I must mention that this service runs in a docker.
Is there any scaling setting in falcon i'm missing or is it a design flaw on my part?
Just to clarify, scaling is normally governed by the application server; as a WSGI/ASGI application framework, Falcon provides a callable application that renders a response to the provided request according to the WSGI (or ASGI) protocol spec. As such, Falcon has, itself, no scaling settings.
You need to determine whether your service is CPU bound or I/O bound (see also: What do the terms "CPU bound" and "I/O bound" mean?). In the case it is truly CPU bound, you may need to add more processing power to your server(s).
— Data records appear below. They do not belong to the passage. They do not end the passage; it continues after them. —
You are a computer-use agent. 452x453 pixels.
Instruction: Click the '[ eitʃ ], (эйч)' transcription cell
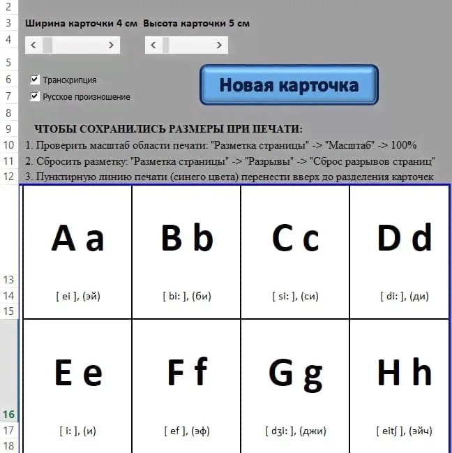point(404,431)
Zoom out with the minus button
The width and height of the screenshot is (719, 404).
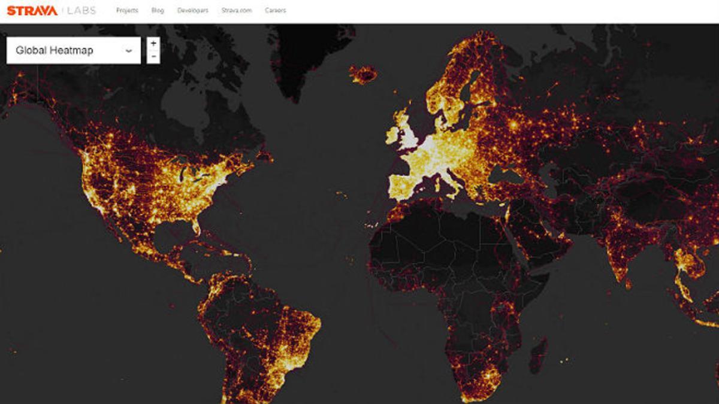coord(153,57)

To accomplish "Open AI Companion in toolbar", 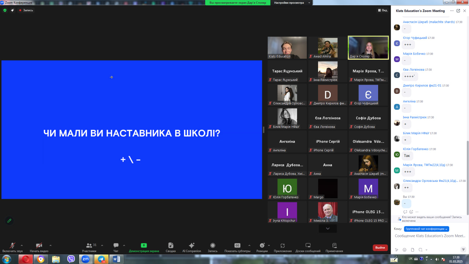I will point(192,248).

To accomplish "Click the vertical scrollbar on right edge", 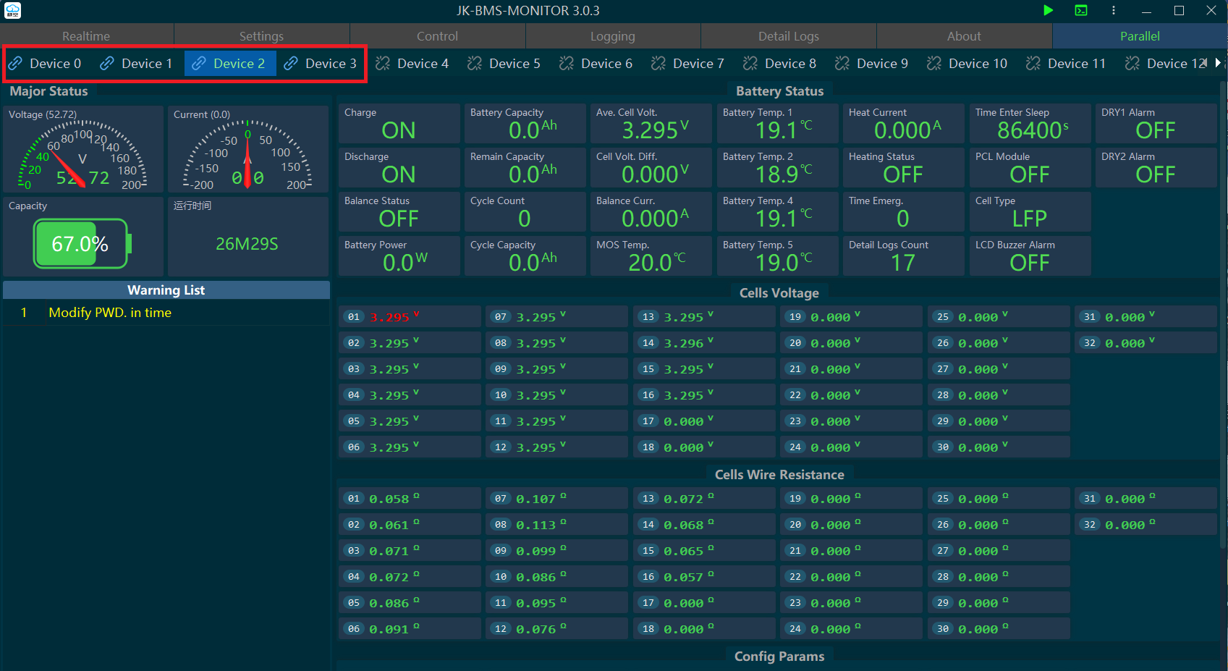I will (x=1222, y=290).
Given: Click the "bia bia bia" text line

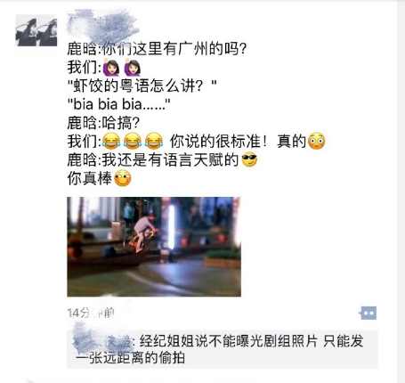Looking at the screenshot, I should tap(119, 104).
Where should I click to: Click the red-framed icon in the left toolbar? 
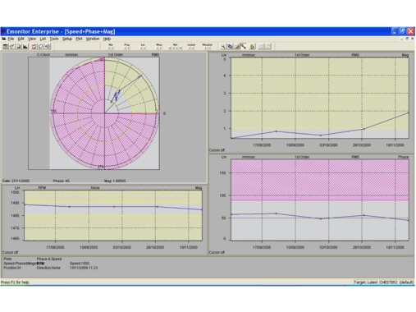(34, 47)
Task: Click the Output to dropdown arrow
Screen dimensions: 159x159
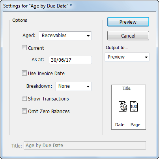Action: [x=146, y=57]
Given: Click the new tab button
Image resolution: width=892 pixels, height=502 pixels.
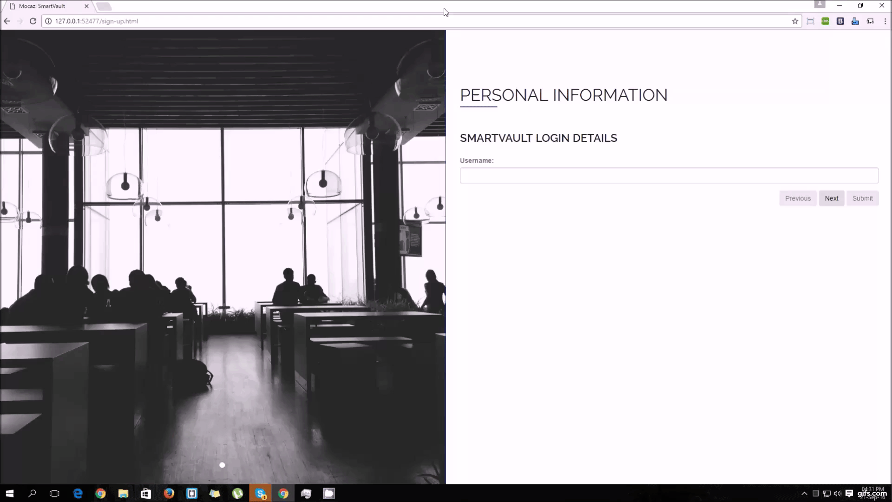Looking at the screenshot, I should (x=104, y=6).
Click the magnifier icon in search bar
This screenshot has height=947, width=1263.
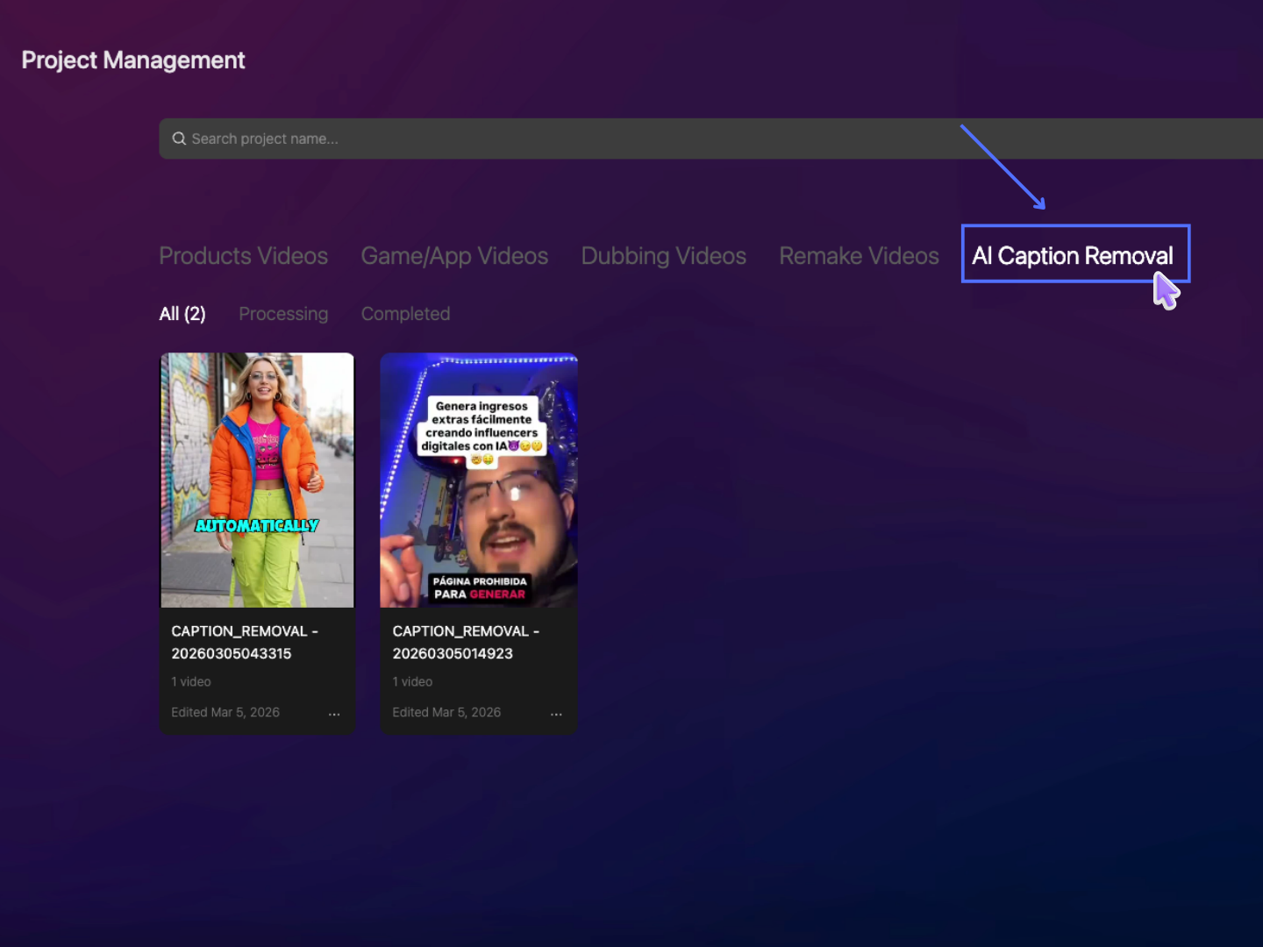pos(179,139)
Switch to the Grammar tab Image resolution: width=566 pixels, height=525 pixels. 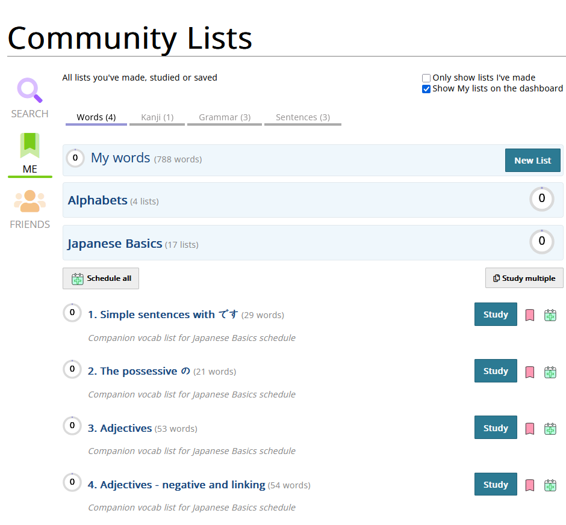[x=225, y=117]
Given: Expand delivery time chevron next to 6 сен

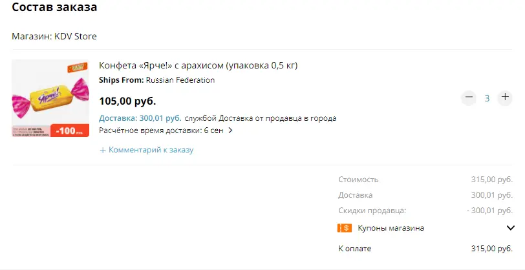Looking at the screenshot, I should [230, 130].
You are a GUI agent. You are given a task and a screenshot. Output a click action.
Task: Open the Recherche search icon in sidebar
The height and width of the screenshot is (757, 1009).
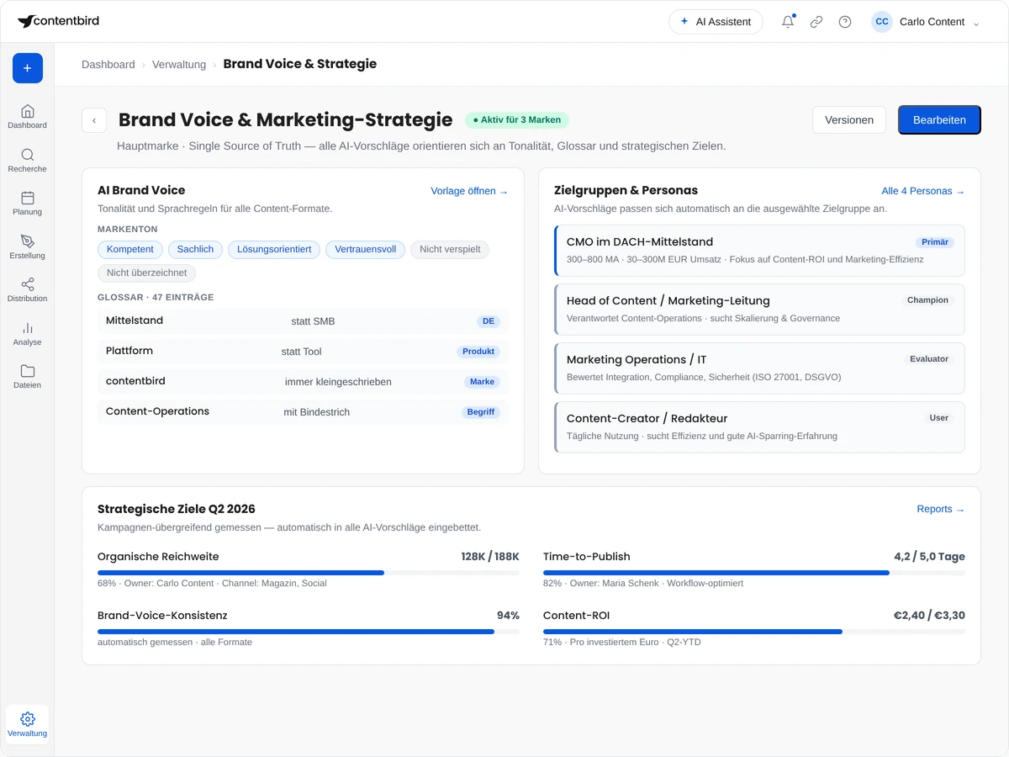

If I/O bound (waiting for other APIs and DBs), you may be able to address the problem waiting for that I/O in parallel:
Note that a large number of processes and threads might have a considerable scheduling overhead. Furthermore, threads incur an extra performance penalty in Python due to the GIL (What is the global interpreter lock (GIL) in CPython?).
Asynchronous event loops such as Gevent and asyncio usually do better at massively parallel I/O; however, then you need to make sure your I/O (such as API and DB) calls are compatible with the async technology of choice.
Another thing to watch out for is timeout settings across application servers, load balancers, reverse proxies etc. For instance, Gunicorn's default worker timeout is 30 seconds, which means, if using the default sync
worker class, requests longer than 30s would simply never get a chance to complete.